What to do
As the weather begins to heat up, greenhouses need dampening down. High humidity discourages red spider which is a difficult pest to eradicate once it is established. Artificial shading may also be necessary on greenhouses in full sun.
Cordon fruit trees, like espaliers and fans, have a habit of throwing out shoots where you do not want them. Pinch out any that are pointing towards the wall or that are too close together.
Check for greenfly on roses and other known resting places. Ladybirds are now active, so if you spray, use one specifically designed for aphids.
Sow Shirley poppies, morning glory, love-in-a-mist, night-scented stock, eschscholzia, clarkia and cornflower outside where they are to flower. Rake the soil carefully to make a fine tilth and firm it with the back of a rake before sowing. Cover very lightly with earth.

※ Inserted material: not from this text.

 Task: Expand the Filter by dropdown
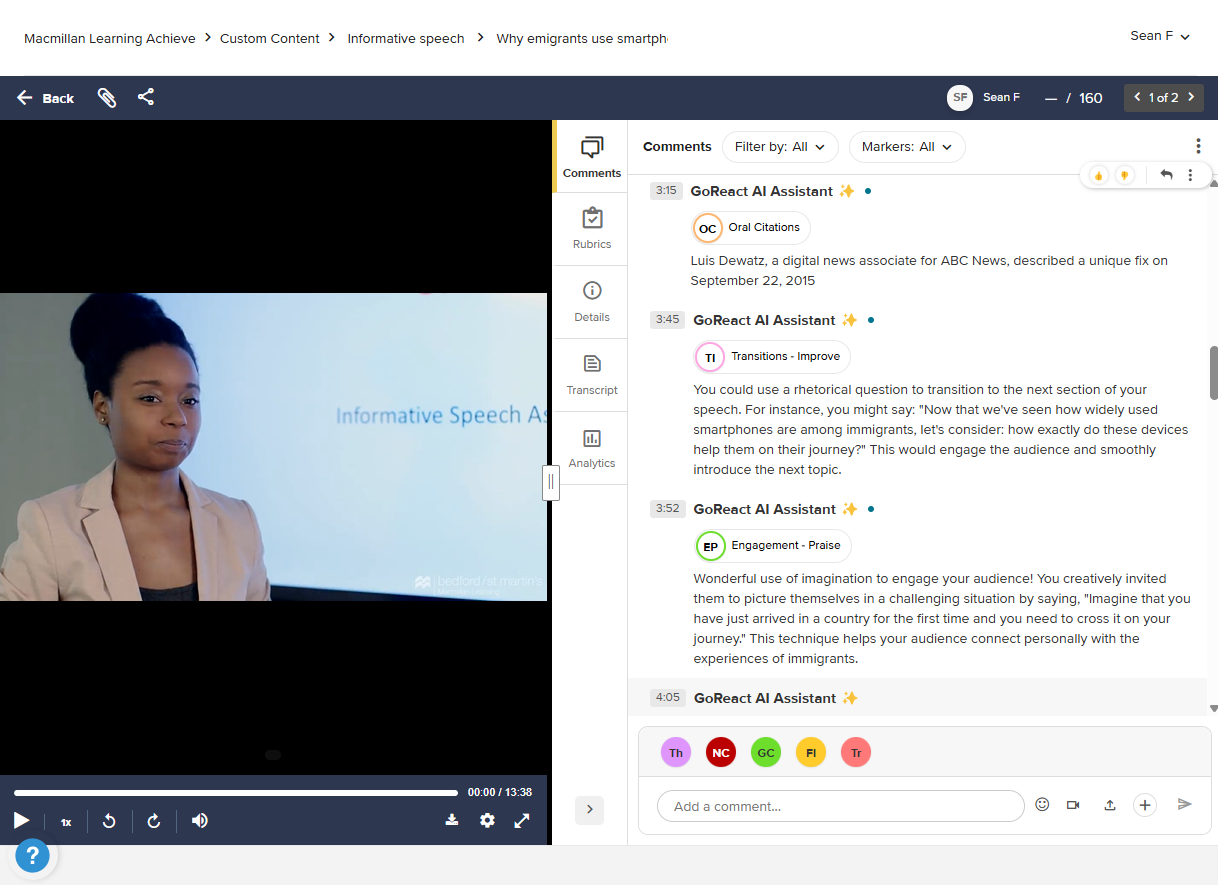tap(780, 147)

Cats love new seed beds. So do sparrows. If either are likely to invade, cover newly-sown seeds with wire netting or sticks.
Thin out congested clumps of bamboo by cutting away the old canes at the base.
Clip away scorched leaves from bay trees growing in pots and refresh the compost by scraping away the top couple of cms and replacing it with fresh material. Feed bay trees regularly through the summer.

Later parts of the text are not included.